Imaging of Angiogenesis In Vivo with Fluorescent Proteins

Abstract

We have adapted the surgical orthotopic implantation (SOI) model to image angiogenesis of human tumors labeled with green fluorescent protein (GFP) in nude mice. The nonluminous induced capillaries are clearly visible against the very bright tumor fluorescence examined either intravitally or by whole-body imaging in real time. The fluorescence shadowing replaces the laborious histological techniques for determining blood vessel density. Intravital images of an SOI model of human pancreatic tumors expressing GFP visualized angiogenic capillaries at both primary and metastatic sites.
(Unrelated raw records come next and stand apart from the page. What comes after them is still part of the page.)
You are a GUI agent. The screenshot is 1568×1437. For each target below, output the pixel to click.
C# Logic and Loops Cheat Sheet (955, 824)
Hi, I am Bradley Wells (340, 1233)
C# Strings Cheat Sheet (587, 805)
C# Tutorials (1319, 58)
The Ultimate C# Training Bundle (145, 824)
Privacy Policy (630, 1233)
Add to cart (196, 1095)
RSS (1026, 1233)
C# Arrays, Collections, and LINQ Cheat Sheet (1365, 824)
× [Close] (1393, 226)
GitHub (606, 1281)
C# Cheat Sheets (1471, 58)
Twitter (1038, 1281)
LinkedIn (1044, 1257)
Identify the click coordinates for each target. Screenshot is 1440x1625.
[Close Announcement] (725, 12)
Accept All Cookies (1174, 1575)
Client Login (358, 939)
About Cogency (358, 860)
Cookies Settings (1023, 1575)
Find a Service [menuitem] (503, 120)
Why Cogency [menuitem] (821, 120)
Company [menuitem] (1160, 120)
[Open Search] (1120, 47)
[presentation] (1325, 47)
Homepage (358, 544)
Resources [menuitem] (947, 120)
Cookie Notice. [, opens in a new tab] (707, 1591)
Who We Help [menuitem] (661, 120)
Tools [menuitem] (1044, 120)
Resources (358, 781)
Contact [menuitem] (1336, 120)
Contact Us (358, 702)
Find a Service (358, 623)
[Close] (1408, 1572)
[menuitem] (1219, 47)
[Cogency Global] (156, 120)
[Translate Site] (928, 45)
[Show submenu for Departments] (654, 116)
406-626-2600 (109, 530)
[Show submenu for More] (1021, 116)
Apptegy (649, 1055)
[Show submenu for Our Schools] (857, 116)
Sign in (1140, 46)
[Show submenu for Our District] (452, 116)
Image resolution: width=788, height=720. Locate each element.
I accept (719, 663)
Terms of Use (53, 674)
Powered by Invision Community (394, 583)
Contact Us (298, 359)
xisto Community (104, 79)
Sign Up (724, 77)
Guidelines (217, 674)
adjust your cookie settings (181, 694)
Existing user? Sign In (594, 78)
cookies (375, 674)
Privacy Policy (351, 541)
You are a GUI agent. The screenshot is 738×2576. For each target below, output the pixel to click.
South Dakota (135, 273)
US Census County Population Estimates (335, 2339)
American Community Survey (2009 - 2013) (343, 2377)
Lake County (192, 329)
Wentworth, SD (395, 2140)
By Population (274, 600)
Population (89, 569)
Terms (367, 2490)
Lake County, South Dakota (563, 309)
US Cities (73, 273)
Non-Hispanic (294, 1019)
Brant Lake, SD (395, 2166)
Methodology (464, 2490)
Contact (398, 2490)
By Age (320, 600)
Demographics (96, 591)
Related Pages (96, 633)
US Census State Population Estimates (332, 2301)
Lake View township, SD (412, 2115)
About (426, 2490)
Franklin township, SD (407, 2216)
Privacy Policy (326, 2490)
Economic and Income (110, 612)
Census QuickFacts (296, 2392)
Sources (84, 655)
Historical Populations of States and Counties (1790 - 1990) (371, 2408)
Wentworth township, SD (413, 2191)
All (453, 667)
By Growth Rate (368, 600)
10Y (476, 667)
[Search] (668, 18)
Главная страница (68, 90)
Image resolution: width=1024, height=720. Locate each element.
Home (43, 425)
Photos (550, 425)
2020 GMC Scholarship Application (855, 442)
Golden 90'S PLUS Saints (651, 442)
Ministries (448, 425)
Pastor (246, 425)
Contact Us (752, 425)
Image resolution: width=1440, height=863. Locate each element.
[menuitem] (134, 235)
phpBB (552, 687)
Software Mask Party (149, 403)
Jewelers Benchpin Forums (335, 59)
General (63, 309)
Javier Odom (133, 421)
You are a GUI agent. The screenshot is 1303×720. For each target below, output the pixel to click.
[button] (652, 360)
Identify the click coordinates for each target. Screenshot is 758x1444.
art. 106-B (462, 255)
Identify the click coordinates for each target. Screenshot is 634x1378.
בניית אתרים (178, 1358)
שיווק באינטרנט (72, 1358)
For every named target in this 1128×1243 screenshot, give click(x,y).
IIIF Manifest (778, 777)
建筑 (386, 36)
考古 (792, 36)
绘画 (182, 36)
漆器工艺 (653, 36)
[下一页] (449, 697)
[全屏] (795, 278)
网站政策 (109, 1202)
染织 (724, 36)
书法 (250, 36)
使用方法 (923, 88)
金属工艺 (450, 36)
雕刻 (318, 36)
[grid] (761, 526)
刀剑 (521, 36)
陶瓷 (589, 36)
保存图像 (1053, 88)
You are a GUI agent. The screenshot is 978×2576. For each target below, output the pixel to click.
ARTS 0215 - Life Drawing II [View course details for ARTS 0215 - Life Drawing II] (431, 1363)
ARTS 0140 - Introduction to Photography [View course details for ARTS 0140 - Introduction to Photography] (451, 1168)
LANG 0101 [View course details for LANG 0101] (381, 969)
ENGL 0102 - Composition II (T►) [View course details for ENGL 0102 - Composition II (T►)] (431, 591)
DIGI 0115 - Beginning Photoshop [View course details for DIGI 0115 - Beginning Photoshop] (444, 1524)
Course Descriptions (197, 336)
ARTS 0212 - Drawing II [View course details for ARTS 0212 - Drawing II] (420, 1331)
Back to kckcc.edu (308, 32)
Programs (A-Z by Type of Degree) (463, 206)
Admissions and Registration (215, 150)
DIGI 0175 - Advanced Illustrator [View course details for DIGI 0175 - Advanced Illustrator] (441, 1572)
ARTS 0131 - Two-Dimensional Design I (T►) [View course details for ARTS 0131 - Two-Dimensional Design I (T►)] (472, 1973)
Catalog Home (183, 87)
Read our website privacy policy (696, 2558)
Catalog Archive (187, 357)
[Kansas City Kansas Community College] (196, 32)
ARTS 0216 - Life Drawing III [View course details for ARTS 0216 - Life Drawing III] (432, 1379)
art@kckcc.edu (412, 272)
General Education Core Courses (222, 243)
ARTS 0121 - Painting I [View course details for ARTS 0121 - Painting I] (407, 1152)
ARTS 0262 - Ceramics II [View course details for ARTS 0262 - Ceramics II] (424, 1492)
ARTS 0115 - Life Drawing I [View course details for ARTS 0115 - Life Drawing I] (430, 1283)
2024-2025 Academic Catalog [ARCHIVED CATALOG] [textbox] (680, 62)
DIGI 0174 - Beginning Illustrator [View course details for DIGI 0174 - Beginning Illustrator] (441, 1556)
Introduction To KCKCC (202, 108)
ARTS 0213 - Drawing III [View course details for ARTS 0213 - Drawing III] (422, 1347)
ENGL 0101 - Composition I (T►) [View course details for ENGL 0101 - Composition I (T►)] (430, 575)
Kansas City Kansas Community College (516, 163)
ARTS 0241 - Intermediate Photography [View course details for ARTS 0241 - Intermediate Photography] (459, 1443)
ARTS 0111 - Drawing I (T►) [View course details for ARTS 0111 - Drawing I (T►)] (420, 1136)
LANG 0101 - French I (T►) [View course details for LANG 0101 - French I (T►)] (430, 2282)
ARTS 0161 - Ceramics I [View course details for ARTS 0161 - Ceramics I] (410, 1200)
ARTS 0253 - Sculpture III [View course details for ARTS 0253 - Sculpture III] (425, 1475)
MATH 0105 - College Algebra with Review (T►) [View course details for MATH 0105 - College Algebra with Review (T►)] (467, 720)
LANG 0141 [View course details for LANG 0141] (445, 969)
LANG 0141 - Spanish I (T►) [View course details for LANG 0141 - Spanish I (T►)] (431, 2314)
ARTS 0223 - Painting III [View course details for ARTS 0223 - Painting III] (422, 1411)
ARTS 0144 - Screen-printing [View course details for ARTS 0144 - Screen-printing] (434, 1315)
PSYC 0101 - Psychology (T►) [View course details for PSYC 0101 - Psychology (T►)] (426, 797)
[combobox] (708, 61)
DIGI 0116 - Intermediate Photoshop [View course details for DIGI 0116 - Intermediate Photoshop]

Whole-body optical imaging showed that blood vessel density increased linearly over a 20-week period in an SOI model of human breast cancer expressing GFP. Opening a reversible skin-flap in the light path markedly reduces signal attenuation, increasing detection sensitivity many-fold. The observable depth of tissue is thereby greatly increased. With dual-color fluorescence imaging, effected by using red fluorescent protein (RFP)-expressing tumors growing in GFPexpressing transgenic mice that express GFP in all cells, great clarity the details of the tumor-stroma interaction, especially tumor-induced angiogenesis are visualized. The GFP-expressing tumor vasculature, both nascent and mature, are readily distinguished interacting with the RFP-expressing tumor cells. Using a spectral imaging system based on liquid crystal tunable filters, we were able to separate individual spectral species on a pixel-by-pixel basis. Such techniques non-invasively visualized the presence of host GFPexpressing vessels within the RFP-labeled tumor by whole-body imaging. This new differential dual-colored fluorescence imaging tumor-host model, along with spectral unmixing, can non-invasively visualize in realtime the onset and progression of angiogenesis in a tumor. Thus, fluorescent proteins expressed in vivo offer the highest resolution and sensitivity for real-time whole-body imaging of angiogenesis.